**Esercizio assegnato A:**
Riscrivi i record dalla riga con "You are a GUI agent. The screenshot is 566×720." alla riga con "ИИ-консультант (1301, 1302)", sostituendo "target" con "item" e lasciando invariato tutto il resto.

**Brano:**
====================

365 giorni fa il Padova si godeva il primo posto in classifica in Serie C e chiudeva il 2017 in testa al girone B. Tutto bello, anzi bellissimo. Il 2018 che va in archivio, invece, ha due facce completamente diverse. Sole ed estate piena fino a giugno, buio pesto da luglio in poi. In un precedente editoriale ho spiegato perché si era arrivati alla rottura con Pierpaolo Bisoli e perché l’esonero dopo undici giornate, 0,72 punti a partita di media e una sola vittoria, fosse sacrosanto. Claudio Foscarini era partito benissimo, ad Ascoli avevamo visto un raggio di sole abbagliante in mezzo al buio, giocatori nei propri ruoli e tante cose buone. Un abbaglio, appunto. Perché col Carpi, anziché riproporre la stessa formazione, Foscarini ha cominciato ad inanellare errori, partendo da quel Belingheri regista che grida ancora vendetta. Peggio ancora a Cosenza, con cambi sbagliati e tardivi, oppure col Palermo con l’inserimento incomprensibile di Della Rocca e un inspiegabile ostracismo nei confronti di Riccardo Serena, sempre fra i migliori quando è stato chiamato in causa nonostante un curriculum decisamente meno scintillante rispetto a illustri colleghi. Anche Foscarini ci ha capito ben poco, aggiungendo errore a errore, affondando senza trovare soluzioni e chiudendo la sua brevissima esperienza a Padova con cinque sconfitte consecutive in sei partite. Esonerato in modo sacrosanto, anzi ci si sarebbe aspettato che presentasse le proprie dimissioni, perché se un allenatore colleziona cinque sconfitte consecutive e si presenta con certe dichiarazioni logica vorrebbe che si comportasse di conseguenza, più che mai quando capisce che la squadra non lo segue e che si squaglia come neve al sole. Ma tant’è, dimettersi evidentemente non fa parte della cultura di questo paese e di esempi ce ne sono a tutte le latitudini, neanche di fronte all’evidenza.

====================

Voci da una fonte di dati
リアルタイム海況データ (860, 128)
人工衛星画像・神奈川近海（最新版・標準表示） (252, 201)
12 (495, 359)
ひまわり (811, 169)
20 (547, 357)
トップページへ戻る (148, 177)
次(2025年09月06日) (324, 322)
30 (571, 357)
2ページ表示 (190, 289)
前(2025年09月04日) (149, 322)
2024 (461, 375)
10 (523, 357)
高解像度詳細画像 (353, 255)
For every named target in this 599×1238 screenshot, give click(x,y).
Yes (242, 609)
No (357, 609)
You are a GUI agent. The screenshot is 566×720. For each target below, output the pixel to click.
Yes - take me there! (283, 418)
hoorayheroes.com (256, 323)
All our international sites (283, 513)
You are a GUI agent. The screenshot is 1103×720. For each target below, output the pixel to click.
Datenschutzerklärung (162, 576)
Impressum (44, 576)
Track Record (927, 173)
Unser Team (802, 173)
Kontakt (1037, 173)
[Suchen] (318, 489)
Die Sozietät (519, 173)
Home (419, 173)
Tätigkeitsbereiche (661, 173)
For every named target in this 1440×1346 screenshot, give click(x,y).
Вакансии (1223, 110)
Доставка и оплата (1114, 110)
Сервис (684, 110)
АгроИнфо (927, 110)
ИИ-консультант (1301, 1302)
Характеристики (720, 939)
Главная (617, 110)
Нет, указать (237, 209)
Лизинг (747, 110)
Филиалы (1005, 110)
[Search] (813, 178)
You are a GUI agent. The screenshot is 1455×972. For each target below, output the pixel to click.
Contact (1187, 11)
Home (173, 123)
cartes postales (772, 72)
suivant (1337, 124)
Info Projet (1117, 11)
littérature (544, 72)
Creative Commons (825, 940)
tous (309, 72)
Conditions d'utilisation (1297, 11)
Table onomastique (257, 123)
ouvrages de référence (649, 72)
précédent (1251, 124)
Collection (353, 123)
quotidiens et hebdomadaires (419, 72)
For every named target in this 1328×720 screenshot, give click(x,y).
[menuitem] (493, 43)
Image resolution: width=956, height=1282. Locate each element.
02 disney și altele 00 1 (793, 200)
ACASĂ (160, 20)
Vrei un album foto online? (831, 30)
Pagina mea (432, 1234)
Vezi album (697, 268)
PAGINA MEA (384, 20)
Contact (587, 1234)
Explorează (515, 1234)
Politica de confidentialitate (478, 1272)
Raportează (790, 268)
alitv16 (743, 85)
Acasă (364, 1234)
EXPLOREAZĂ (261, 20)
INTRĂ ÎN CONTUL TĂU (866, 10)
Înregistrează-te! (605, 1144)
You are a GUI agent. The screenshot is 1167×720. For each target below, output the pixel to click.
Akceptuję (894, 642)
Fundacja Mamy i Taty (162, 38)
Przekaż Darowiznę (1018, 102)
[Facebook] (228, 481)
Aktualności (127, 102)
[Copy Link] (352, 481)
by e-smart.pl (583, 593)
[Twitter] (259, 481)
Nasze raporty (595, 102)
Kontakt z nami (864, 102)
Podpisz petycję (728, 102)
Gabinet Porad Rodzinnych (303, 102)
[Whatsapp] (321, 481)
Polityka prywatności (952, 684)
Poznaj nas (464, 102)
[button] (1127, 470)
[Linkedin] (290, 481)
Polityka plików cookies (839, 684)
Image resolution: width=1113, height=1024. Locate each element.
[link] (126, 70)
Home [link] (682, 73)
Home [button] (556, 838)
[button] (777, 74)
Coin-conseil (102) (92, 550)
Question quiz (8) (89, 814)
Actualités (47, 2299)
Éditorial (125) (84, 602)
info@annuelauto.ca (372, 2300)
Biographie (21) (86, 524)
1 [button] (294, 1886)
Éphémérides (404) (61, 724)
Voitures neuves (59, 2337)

====================

**Esercizio assegnato B:**
Riassumi per favore il brano sul Padova in due frasi.

**Risposta scritta A:**
You are a GUI agent. The screenshot is 566×720. For each item below, output the pixel to click.
Yes - take me there! (283, 418)
hoorayheroes.com (256, 323)
All our international sites (283, 513)
You are a GUI agent. The screenshot is 1103×720. For each item below, output the pixel to click.
Datenschutzerklärung (162, 576)
Impressum (44, 576)
Track Record (927, 173)
Unser Team (802, 173)
Kontakt (1037, 173)
[Suchen] (318, 489)
Die Sozietät (519, 173)
Home (419, 173)
Tätigkeitsbereiche (661, 173)
For every named item in this 1440×1346 screenshot, give click(x,y).
Вакансии (1223, 110)
Доставка и оплата (1114, 110)
Сервис (684, 110)
АгроИнфо (927, 110)
ИИ-консультант (1301, 1302)

**Risposta scritta B:**
Dopo aver chiuso il 2017 in testa al girone B di Serie C, il Padova ha vissuto un 2018 a due facce, con sole ed estate piena fino a giugno e buio pesto da luglio in poi. Pierpaolo Bisoli è stato esonerato dopo undici giornate con una sola vittoria, e anche Claudio Foscarini, partito benissimo ad Ascoli, ha accumulato errori fino all'esonero dopo cinque sconfitte consecutive in sei partite.